» Your task: Gather each line in the entries below that contains the string "label".
──────── Dataset excerpts ────────
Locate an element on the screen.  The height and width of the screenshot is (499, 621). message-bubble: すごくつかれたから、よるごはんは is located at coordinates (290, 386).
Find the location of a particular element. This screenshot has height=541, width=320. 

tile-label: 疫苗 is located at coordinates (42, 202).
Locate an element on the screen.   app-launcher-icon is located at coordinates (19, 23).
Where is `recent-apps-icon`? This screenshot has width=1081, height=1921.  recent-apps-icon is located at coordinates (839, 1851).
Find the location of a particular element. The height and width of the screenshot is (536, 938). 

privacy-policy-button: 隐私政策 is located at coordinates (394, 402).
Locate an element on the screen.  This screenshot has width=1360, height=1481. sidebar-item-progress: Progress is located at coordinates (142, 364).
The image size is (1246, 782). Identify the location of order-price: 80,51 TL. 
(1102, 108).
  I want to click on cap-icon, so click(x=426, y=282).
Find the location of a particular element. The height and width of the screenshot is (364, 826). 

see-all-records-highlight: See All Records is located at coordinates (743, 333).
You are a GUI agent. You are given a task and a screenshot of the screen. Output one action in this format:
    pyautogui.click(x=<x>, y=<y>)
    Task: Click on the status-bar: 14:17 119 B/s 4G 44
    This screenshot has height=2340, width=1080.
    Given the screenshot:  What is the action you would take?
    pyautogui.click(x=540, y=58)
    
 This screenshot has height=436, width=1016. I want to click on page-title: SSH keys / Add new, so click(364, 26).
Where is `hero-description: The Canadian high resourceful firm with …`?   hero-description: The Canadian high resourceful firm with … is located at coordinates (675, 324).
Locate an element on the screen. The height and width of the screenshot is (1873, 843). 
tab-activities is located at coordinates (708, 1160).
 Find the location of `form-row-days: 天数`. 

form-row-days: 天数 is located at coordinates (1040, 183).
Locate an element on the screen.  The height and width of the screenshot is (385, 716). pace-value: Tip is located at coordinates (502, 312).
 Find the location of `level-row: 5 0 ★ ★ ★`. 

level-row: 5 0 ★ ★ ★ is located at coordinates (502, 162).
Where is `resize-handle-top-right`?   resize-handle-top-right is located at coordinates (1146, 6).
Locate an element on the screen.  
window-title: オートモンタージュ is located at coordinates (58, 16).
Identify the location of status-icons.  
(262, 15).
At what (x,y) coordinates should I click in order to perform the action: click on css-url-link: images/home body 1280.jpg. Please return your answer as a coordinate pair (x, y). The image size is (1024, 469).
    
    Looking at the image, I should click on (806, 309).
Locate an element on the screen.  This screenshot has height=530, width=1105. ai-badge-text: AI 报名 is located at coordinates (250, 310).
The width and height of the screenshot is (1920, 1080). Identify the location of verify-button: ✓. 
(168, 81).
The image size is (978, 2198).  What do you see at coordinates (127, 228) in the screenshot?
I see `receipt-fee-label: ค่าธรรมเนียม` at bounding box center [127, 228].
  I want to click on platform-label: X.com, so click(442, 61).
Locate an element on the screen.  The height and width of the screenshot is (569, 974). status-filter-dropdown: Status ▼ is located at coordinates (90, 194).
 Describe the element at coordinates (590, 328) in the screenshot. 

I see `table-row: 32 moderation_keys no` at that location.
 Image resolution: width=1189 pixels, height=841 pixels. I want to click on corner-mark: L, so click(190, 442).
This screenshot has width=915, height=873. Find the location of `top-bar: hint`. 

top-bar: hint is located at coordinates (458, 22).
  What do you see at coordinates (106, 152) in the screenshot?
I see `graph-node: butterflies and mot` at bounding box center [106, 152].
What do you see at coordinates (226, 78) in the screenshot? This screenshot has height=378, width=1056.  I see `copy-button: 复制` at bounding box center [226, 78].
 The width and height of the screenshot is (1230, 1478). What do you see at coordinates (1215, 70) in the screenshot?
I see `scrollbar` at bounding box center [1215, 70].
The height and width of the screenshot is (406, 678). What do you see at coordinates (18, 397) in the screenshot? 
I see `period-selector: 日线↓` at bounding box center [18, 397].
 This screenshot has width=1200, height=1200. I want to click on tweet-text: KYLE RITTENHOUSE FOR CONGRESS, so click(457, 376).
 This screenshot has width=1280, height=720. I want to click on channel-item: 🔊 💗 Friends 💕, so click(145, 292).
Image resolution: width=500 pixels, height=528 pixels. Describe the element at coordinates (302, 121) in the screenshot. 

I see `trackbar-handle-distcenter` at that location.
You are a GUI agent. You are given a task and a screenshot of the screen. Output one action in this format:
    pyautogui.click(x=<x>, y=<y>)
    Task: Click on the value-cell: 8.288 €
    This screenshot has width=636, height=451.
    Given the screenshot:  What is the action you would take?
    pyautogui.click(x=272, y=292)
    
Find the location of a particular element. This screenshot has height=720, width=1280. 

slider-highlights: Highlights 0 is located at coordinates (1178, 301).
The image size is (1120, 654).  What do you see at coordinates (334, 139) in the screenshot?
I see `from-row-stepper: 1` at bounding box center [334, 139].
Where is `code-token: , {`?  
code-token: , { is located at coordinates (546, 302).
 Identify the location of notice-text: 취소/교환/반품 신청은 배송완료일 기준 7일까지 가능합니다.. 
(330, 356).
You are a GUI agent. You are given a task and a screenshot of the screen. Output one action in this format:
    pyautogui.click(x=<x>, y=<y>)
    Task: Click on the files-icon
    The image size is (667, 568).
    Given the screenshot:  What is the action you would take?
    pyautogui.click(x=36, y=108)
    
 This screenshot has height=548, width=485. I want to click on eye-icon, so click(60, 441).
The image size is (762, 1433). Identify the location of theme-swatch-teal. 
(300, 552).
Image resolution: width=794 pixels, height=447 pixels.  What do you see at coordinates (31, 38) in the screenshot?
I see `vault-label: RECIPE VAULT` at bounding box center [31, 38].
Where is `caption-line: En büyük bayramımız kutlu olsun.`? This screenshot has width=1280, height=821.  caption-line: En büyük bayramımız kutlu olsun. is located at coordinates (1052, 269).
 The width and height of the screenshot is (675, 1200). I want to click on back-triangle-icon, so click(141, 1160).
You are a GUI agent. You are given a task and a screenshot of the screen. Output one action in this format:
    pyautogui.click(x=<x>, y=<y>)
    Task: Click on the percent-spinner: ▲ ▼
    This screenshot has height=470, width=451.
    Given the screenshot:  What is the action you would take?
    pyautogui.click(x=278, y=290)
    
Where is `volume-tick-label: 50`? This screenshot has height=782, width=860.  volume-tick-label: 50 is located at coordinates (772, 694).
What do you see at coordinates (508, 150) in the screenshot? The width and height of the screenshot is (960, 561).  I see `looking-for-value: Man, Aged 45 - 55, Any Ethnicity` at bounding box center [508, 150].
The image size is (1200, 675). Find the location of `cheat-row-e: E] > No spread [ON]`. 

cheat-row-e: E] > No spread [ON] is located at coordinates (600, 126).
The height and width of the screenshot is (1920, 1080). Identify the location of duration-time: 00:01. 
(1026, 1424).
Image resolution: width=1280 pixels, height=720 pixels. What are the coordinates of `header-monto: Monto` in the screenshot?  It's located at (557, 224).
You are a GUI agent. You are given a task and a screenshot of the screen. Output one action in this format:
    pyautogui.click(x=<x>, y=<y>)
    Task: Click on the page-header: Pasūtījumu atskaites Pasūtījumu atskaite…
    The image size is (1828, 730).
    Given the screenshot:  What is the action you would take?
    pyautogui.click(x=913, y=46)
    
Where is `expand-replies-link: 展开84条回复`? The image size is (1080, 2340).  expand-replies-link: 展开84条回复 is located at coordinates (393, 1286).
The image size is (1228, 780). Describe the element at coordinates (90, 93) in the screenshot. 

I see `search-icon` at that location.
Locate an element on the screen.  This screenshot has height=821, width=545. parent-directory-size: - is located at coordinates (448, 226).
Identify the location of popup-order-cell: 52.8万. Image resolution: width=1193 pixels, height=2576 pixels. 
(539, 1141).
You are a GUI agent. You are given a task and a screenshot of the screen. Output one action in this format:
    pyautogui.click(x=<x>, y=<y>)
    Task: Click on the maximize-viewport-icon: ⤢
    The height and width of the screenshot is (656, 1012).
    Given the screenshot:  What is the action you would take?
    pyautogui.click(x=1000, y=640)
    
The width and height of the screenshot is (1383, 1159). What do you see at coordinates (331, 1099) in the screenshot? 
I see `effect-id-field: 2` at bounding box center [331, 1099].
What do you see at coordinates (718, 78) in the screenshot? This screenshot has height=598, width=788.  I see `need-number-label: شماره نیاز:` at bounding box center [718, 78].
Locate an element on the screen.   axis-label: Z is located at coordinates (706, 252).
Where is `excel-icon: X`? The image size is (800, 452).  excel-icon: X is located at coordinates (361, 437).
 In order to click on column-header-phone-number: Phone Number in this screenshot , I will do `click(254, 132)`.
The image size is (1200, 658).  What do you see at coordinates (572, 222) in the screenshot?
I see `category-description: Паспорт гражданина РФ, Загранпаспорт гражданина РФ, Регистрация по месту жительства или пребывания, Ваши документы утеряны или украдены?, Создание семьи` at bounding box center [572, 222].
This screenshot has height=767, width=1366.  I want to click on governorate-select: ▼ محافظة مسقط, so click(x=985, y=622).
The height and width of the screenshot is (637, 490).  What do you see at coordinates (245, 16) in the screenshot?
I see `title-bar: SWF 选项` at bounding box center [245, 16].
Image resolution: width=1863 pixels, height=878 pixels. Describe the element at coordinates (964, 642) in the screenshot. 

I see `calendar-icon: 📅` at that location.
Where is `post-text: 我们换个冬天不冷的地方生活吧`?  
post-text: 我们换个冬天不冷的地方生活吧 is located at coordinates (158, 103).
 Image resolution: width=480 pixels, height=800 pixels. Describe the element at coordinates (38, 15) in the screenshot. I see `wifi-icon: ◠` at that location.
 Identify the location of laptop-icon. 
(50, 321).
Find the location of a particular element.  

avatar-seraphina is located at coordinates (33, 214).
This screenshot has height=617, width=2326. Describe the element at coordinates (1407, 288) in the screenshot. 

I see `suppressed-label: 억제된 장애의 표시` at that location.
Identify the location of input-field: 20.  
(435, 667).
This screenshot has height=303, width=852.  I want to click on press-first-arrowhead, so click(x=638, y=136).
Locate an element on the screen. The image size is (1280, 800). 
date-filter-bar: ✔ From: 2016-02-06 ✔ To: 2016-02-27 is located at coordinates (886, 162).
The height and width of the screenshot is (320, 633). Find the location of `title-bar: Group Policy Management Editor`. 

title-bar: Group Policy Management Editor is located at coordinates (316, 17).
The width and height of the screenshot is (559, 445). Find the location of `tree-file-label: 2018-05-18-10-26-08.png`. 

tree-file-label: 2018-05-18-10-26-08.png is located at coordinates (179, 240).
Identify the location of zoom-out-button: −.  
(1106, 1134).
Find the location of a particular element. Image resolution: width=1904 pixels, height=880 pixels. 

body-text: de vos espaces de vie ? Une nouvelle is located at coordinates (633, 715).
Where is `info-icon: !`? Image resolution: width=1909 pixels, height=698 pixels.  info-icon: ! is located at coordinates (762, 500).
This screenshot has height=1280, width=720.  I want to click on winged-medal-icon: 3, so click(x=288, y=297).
────────
» Solution to this problem:
tile-label: 疫苗 is located at coordinates (42, 202).
I see `receipt-fee-label: ค่าธรรมเนียม` at bounding box center [127, 228].
  I want to click on platform-label: X.com, so click(442, 61).
I see `vault-label: RECIPE VAULT` at bounding box center [31, 38].
Where is `volume-tick-label: 50`? This screenshot has height=782, width=860.  volume-tick-label: 50 is located at coordinates (772, 694).
What do you see at coordinates (718, 78) in the screenshot? This screenshot has height=598, width=788.  I see `need-number-label: شماره نیاز:` at bounding box center [718, 78].
Locate an element on the screen.   axis-label: Z is located at coordinates (706, 252).
I see `suppressed-label: 억제된 장애의 표시` at that location.
The width and height of the screenshot is (559, 445). Find the location of `tree-file-label: 2018-05-18-10-26-08.png`. 
tree-file-label: 2018-05-18-10-26-08.png is located at coordinates (179, 240).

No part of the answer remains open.